CRA finds more mismanagement with Ottawa’s COVID response
According to a Canada Revenue Agency document, the federal government paid $37.7 billion in wage subsidies to businesses with tax debts and $1 billion to insolvent companies, in the latest example of Ottawa’s poorly targeted spending programs and poor fiscal management during the pandemic.
Temporary federal government programs implemented during COVID such as the Canada Emergency Wage Subsidy (CEWS) and Canada Emergency Response Benefit (CERB) cost hundreds of billions of dollars. And a recent study published by the Fraser Institute found that of 33 industrialized countries, Canadian governments—including federal, provincial and local—borrowed more money than any other country (except Japan) during the pandemic.
Unfortunately, all that borrowing didn’t translate into stronger economic performance compared to our peers. Despite accumulating more debt than nearly every other industrialized country, Canada underperformed on key economic growth metrics in 2020 and 2021. For instance, Canada generally had higher unemployment rates and relatively low economic growth rates compared to peer countries. Put simply, it looks like we didn’t get much bang for our taxpayer bucks.
This is perhaps unsurprising, given all the issues with the federal government’s COVID response. Indeed, a 2020 study examined nearly $82 billion of COVID spending and estimated that 27 per cent—more than one in four dollars—was poorly targeted, representing $22 billion in wasted taxpayer money. This included up to $11.8 billion in CERB payments, which went to eligible dependent young people (ages 15 to 24) living with parents in households with at least $100,000 in household income, and up to $7.0 billion in additional CERB payments went to eligible spouses in families with at least $100,000 in household income.

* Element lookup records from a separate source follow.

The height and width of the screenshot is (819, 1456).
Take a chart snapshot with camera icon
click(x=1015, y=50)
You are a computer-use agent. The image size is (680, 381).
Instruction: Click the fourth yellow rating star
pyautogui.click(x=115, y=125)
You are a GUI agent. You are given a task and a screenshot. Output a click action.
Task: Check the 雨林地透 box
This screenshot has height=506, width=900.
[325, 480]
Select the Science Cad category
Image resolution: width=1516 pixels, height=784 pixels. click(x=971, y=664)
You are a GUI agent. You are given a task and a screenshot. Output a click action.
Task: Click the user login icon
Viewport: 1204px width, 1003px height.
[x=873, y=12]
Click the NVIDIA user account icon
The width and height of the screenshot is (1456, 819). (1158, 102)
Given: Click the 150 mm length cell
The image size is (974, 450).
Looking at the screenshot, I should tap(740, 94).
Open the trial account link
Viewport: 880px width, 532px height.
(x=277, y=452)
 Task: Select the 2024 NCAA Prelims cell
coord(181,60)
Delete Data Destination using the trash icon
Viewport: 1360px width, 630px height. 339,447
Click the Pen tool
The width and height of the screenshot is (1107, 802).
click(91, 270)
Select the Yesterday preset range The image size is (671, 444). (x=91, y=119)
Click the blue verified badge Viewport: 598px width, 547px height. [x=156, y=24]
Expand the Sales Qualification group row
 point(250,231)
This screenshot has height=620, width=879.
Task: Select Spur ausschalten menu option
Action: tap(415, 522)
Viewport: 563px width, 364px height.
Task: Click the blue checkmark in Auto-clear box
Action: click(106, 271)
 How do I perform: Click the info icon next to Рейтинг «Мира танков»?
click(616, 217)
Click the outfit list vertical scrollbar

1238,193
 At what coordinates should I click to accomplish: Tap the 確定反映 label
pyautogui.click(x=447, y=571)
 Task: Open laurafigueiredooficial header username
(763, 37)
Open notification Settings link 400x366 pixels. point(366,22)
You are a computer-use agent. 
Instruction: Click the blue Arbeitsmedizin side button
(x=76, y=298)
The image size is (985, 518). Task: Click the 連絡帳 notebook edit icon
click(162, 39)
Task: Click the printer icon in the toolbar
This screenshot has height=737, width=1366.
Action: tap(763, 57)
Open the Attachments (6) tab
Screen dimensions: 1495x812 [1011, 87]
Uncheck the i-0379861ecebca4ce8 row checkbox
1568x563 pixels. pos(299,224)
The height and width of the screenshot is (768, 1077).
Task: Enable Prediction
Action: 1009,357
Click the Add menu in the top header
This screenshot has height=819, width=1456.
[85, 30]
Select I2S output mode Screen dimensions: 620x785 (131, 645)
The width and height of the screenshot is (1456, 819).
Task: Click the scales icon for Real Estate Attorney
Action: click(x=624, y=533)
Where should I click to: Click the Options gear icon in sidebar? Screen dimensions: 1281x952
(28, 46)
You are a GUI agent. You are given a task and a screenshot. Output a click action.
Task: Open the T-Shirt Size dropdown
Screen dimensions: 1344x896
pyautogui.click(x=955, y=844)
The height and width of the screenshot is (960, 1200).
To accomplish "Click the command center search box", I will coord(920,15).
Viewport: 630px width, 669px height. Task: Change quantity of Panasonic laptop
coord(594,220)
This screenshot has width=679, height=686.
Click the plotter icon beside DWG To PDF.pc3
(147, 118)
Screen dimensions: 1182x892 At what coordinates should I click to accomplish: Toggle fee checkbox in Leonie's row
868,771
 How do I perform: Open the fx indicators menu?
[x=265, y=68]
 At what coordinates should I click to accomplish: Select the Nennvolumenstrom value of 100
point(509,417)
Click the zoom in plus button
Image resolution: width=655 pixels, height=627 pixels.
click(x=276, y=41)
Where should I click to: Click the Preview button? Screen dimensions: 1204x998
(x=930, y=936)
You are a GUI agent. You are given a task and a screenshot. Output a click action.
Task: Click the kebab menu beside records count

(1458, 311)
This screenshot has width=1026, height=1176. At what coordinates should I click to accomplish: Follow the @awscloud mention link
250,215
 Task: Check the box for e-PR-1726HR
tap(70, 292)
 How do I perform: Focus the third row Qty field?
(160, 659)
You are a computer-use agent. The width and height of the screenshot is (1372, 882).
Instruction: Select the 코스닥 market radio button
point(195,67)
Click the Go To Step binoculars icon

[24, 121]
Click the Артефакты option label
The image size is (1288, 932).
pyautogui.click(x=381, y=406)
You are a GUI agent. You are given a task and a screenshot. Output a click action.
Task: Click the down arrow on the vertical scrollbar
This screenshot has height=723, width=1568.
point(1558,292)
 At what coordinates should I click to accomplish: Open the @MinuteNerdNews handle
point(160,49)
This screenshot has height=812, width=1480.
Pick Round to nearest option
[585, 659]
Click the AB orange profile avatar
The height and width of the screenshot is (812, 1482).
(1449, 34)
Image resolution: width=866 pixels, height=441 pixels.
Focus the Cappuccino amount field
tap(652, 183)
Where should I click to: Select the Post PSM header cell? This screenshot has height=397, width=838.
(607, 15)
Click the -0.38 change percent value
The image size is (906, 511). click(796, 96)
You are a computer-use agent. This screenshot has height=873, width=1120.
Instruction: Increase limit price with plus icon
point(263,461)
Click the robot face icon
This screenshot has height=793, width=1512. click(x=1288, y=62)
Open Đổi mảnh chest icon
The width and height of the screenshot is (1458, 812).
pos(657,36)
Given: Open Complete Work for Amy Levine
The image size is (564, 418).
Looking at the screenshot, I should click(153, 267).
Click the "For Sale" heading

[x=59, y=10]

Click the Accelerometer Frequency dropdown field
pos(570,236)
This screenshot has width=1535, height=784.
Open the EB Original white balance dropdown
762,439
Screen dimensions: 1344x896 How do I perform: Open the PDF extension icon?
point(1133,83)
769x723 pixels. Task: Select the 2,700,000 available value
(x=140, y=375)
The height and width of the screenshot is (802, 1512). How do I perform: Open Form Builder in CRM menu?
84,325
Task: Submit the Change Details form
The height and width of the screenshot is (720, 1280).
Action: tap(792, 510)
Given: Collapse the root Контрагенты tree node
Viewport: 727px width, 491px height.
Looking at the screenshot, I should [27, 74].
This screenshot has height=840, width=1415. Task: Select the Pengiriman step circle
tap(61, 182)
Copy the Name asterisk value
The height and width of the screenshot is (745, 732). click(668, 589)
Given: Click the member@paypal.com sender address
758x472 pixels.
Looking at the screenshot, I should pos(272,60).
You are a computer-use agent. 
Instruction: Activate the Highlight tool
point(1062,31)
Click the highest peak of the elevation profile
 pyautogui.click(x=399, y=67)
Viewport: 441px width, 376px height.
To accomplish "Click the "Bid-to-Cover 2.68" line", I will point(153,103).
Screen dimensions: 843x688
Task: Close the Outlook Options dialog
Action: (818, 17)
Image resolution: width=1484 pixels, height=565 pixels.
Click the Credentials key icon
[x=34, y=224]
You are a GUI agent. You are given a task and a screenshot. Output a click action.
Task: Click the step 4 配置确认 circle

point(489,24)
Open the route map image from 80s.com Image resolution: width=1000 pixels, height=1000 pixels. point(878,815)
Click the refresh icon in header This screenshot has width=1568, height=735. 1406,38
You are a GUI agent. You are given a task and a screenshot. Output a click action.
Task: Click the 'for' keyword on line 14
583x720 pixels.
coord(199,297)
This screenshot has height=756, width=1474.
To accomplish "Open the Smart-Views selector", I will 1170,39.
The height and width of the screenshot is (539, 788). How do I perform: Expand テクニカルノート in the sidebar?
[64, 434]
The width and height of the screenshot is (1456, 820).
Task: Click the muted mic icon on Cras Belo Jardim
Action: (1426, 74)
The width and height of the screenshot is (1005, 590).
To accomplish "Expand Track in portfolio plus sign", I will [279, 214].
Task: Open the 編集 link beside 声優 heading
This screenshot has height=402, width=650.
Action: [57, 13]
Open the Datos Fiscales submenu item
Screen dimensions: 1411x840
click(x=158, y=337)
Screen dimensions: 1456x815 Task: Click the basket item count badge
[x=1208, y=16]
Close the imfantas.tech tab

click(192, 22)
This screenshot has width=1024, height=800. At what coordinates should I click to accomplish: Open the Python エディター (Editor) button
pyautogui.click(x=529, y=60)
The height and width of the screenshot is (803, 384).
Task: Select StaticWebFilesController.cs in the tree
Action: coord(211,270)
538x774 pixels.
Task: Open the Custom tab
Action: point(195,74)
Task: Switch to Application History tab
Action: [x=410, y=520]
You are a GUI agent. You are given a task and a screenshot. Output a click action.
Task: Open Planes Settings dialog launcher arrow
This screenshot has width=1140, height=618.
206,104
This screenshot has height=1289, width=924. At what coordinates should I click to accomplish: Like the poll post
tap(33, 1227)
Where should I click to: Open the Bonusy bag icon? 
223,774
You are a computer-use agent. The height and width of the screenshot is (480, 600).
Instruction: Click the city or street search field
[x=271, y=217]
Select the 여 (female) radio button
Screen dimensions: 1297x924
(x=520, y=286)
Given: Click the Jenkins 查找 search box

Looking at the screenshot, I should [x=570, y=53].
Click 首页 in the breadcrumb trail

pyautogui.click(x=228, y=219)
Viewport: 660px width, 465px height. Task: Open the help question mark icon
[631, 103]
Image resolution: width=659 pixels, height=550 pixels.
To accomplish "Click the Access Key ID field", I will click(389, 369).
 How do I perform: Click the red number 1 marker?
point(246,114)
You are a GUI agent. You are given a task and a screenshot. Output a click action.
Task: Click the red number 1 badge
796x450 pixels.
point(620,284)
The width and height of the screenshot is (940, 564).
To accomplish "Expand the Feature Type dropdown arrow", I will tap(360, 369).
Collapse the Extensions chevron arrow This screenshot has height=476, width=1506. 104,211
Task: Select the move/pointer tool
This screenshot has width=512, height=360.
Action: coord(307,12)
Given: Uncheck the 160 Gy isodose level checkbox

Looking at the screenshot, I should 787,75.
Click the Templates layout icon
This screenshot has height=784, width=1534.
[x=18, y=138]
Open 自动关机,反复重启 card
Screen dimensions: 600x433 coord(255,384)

Moreover, a recent report by Canada’s auditor general (AG) found $4.6 billion in ineligible CERB payments and other benefits paid to individuals, and recommended that the government investigate the nature of another $27.4 billion in COVID-related spending. Overpayment recipients included 1,522 prisoners, 391 dead people and 434 children too young to be eligible. In addition, the report identified 51,049 employers that received $9.9 billion in CEWS payments who did not demonstrate a sufficient revenue drop to be eligible for the subsidy. The AG also criticized Ottawa for failing to require social insurance numbers for workers in firms that applied for CEWS, which means proper verification and tracking cannot be completed. (It was this report that prompted the further investigation into subsidies to insolvent business and those with tax debts.)
Put simply, Ottawa wasted billions of dollars in taxpayer money and accumulated far more debt than was necessary to stabilize the economy and help those in genuine need during the pandemic. This should prompt a closer review of all government programs and transfers to ensure that spending is effective, targeted and well-managed in the future.